Linear (a and b) and second-order nonlinear (c and d) kernels as computed using ExtNIC (Section 2) and fMin (Section 3) for a dataset collected during a real psychophysical experiment involving surface detection and disparity noise (Neri, Parker, & Blakemore, 1999). The thin line in plot b shows W1adj, the correcting linear kernel (see Section 3); 12,500 trials were used. Errors and Z scores were computed using the bootstrap for ExtNIC, and the Hessian matrix for fMin.
Figure 2 provides an example of the outcome of this procedure (with NoTrialsPerBlock = 200). A psychophysical experiment was simulated as in the previous section, for a system of known Volterra kernels (shown in a and d). b shows W1 for this system, and e plots W2 (minimizations were carried out using standard Matlab routines); the thin trace in b shows W1adj. Both kernel estimates are quite good (as in the previous section, correlations for the two kernels [shown in c and f] are high). It must be pointed out that the validity of this procedure is independent of the particular structure that was selected for the nonlinear system used in these simulations (i.e., the system does not have to be literally implementing a Volterra expansion; this was done here only for illustrative purposes). 
Figure 2
 
This figure is equivalent to Figure 1, except here kernels are estimated using the method described in Section 3 (functional minimization), rather than Section 2 (extended noise image classification). The thin line in panel b shows the adjusting linear kernel W1adj – this is expected to be 0 for the input used in this simulation.
Figure 2
 
This figure is equivalent to Figure 1, except here kernels are estimated using the method described in Section 3 (functional minimization), rather than Section 2 (extended noise image classification). The thin line in panel b shows the adjusting linear kernel W1adj – this is expected to be 0 for the input used in this simulation.
4. Brief quantitative comparison between these two approaches
Figure 3a plots correlations for the two kernels, such as those shown in Figures 1c and 1f and 2c and 2f (correlations between real and estimated kernel values), one (linear kernel, abscissa) against the other (second-order nonlinear kernel, ordinate). The two curves are for the two different methods described in the previous sections (squares: ExtNIC, Section 2; circles: fMin, Section 3). Moving along each curve following the arrow, the system goes from being very nonlinear (low [0.1] ratio between first- and second-order kernel amplitudes) to being very linear (high [10] ratio). Kernel estimates depend on the linearity/nonlinearity of the system: for a highly linear system (bottom right corner), estimates are best for linear kernels, but they get worse as the system becomes more nonlinear, and it is now estimates of the nonlinear kernels that improve (top left). This is, of course, what is expected. When the system has roughly equivalent linear and nonlinear components (top right), both kernel estimates are reasonably good. Overall, the two approaches perform very similarly (each open symbol refers to one estimate for one randomly generated system, each solid symbol to the average of 50 estimates for 50 different randomly generated systems). 
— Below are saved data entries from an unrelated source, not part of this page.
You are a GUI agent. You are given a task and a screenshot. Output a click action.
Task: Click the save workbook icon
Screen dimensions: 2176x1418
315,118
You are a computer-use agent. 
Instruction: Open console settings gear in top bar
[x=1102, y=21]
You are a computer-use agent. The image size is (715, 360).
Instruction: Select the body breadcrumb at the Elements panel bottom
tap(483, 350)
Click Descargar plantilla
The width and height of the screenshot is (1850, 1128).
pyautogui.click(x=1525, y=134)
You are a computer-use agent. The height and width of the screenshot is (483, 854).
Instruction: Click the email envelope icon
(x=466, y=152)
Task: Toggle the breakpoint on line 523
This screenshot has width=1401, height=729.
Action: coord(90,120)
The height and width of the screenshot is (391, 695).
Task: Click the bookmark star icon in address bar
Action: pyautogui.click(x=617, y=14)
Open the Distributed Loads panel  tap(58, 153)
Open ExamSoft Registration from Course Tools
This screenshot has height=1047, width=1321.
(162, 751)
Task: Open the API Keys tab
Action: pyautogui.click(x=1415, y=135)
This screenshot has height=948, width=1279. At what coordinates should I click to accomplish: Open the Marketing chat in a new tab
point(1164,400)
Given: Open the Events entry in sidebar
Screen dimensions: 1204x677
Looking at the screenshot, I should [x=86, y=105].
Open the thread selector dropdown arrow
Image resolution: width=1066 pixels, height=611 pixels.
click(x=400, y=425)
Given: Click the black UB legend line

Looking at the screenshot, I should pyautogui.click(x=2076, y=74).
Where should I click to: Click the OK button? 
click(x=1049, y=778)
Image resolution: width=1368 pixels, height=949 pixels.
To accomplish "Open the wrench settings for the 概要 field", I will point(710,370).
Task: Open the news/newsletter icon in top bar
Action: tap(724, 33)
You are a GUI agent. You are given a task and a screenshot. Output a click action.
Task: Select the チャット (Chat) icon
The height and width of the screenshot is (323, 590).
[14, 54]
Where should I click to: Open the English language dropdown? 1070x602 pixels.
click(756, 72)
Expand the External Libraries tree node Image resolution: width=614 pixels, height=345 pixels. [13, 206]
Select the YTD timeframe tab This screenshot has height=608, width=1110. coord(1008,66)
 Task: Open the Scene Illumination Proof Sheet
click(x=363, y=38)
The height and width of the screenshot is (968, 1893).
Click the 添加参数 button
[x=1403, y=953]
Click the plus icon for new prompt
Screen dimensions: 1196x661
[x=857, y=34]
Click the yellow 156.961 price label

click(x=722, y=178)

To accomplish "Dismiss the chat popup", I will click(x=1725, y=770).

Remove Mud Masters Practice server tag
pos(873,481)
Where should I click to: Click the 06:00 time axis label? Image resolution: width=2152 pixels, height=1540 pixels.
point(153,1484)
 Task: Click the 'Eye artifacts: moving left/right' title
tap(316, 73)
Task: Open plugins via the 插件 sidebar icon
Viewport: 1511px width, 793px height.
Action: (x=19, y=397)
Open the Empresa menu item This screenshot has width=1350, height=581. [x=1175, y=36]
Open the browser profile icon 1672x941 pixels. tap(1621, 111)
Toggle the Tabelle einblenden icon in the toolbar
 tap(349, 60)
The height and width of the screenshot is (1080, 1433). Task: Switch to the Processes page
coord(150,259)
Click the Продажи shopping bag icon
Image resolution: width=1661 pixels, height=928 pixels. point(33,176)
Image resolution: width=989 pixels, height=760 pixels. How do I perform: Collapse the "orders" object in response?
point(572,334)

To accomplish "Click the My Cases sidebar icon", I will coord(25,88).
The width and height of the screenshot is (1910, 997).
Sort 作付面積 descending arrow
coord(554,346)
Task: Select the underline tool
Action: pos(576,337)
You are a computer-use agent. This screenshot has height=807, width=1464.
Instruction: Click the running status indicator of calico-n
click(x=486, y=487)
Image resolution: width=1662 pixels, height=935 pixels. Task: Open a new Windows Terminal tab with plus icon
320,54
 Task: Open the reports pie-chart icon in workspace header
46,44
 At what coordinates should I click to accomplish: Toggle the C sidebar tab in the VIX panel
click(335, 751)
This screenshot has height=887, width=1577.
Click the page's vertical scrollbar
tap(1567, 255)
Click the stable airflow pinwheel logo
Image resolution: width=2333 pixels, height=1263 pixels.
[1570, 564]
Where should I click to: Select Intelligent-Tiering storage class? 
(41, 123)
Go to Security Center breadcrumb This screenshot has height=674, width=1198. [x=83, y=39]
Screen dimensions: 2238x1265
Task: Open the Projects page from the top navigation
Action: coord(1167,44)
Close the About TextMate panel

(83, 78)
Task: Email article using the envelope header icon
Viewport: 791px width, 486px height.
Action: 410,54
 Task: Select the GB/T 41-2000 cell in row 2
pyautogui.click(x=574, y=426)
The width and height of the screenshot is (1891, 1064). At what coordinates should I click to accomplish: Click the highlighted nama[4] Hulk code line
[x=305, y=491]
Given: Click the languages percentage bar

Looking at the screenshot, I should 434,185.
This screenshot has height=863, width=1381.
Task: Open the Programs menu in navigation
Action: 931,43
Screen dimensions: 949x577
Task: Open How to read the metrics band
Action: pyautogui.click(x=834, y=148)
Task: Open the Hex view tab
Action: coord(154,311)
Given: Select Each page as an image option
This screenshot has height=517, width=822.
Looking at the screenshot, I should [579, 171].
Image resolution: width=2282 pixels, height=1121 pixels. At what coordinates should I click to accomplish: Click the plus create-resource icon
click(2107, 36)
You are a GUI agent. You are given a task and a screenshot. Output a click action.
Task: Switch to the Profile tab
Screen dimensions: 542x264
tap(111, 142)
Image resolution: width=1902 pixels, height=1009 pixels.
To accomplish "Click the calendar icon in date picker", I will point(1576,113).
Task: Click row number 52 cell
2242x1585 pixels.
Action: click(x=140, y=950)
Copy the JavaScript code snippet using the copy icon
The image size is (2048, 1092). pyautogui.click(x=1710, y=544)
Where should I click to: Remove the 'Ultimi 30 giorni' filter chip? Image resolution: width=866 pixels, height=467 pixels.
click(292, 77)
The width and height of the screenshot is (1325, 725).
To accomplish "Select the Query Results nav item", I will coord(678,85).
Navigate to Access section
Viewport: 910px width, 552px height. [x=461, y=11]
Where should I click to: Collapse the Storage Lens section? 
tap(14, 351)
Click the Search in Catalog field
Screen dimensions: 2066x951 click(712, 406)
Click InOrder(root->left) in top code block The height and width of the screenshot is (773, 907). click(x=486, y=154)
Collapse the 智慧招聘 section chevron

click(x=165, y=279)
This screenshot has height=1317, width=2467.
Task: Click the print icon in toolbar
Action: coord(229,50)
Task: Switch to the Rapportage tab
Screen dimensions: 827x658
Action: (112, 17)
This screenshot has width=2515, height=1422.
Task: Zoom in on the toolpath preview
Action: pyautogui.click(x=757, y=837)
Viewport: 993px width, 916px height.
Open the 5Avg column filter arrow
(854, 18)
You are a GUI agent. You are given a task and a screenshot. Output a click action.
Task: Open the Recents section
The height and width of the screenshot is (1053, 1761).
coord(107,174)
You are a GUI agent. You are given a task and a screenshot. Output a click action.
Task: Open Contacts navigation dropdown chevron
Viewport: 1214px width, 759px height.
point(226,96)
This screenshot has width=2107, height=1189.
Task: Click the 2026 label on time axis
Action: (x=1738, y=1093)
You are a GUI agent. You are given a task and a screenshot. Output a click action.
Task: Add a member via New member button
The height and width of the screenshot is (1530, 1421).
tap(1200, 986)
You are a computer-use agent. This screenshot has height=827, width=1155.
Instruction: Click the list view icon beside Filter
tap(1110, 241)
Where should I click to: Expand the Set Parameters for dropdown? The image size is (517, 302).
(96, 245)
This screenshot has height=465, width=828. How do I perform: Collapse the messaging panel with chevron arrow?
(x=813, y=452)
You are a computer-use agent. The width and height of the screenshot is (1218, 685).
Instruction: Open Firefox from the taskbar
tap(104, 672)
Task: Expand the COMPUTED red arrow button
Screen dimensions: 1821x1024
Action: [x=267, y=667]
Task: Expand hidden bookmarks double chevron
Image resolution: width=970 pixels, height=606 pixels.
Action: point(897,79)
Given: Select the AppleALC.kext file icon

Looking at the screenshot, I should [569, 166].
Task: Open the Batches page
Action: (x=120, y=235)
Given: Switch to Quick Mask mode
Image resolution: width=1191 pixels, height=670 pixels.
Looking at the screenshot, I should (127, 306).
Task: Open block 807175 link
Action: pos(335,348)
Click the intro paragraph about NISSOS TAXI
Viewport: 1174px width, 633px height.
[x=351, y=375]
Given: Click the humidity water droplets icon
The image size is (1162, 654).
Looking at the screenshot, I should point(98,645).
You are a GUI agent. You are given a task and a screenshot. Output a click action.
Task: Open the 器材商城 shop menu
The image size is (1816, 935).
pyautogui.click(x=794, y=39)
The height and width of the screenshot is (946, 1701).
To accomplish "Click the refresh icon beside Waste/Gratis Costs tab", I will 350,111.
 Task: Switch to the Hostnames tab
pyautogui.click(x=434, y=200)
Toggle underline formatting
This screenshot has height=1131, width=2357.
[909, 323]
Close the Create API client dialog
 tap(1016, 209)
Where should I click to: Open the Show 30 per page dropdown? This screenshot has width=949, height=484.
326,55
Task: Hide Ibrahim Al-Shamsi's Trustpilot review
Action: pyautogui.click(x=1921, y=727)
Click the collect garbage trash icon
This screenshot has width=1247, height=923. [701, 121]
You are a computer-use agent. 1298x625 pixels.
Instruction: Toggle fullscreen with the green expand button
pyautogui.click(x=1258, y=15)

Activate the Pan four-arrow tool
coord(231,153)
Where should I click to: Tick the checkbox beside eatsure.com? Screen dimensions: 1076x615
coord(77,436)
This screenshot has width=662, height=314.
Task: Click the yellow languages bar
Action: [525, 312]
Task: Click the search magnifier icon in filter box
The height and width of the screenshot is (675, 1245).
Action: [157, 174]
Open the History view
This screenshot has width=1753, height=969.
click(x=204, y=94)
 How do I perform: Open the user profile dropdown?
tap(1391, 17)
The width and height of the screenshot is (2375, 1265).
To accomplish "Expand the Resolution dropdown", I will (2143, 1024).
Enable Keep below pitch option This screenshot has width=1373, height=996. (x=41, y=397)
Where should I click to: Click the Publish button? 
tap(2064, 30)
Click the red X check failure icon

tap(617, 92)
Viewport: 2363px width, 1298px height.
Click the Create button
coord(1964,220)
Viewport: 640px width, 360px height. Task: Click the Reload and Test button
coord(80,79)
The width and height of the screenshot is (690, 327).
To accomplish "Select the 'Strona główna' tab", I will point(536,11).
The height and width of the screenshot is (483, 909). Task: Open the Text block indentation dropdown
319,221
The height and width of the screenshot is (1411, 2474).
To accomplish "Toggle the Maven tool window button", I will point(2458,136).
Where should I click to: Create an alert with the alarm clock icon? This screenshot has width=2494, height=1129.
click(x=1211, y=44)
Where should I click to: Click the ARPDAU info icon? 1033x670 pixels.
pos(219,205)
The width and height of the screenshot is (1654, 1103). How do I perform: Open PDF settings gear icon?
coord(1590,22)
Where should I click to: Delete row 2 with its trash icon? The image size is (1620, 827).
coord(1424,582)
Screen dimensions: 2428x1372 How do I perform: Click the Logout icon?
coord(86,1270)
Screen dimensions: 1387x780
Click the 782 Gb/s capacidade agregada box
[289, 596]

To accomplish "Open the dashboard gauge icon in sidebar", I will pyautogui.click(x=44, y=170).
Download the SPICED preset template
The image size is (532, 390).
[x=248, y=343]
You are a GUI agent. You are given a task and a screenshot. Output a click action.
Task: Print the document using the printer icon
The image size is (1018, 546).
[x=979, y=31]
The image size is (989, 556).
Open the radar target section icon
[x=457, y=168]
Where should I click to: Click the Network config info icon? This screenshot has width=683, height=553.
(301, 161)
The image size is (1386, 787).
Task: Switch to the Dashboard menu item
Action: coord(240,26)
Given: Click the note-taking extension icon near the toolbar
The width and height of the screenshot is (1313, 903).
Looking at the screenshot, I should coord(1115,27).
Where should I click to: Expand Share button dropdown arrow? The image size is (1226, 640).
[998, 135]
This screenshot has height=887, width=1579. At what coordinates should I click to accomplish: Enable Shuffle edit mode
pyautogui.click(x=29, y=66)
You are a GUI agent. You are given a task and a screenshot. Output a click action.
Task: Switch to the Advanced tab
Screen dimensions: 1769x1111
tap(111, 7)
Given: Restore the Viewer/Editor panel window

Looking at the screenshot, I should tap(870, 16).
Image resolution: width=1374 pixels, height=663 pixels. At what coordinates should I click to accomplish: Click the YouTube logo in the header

Figure 3b plots more correlation values for both approaches (top row, ExtNIC; bottom row, fMin) and both kernels (solid for first-order, open for second-order) at three different values of linearity/nonlinearity ratio for the system (0.1 left, 1 middle, 10 right panels), as a function of criterion bias (x axis). Criterion bias is in units of half the difference between the mean response to signal+noise and that to noise alone; 0 is for a criterion that is halfway between the mean responses. Values greater than 1 and smaller than −1 refer to very conservative and very lax criteria, respectively. Again, the two approaches overall perform very similarly. The main difference is that for a very nonlinear system, fMin recovers the linear filter slightly better than ExtNIC at unbiased criterion, but performs more poorly for biased criteria. The linear estimate from ExtNIC is improved by using false alarms only (L1[0,1], solid line). The extreme case of a very nonlinear system shown in the left panels is very unlikely; more likely scenarios are those in middle and right plots. Both techniques work well for these cases, and are reasonably robust to criterion bias. ExtNIC estimates obtained using second-order moments (Equation 4) were very similar to those obtained using covariance (5), except in the estimate of the nonlinear kernel for a very linear system (dotted line). Using covariance is slightly more robust to criterion bias, as anticipated in Section 2. 
Figure 3c (same plotting conventions as 3b) shows how correlation values improve with the number of trials for a system with linear/nonlinear ratio of 1, and 0 bias. Both techniques converge within 1,000 trials for the conditions explored here. It must be pointed out that no internal noise was used in these simulations; convergence will be slower in the presence of internal noise. 
5. Application to real psychophysical data
First-order and second-order kernels were estimated for a real dataset from a stereo-surface detection experiment (this dataset is the same used for Figure 2 of Neri et al., 1999). In Figure 4, left panels are kernels derived using ExtNIC, right panels are kernels obtained using fMin (with NoTrialsPerBlock = 200). Clearly, there is no way here to assess the goodness of derivation for these kernels as was done in Figure 3, because we do not have direct knowledge of the system’s structure. 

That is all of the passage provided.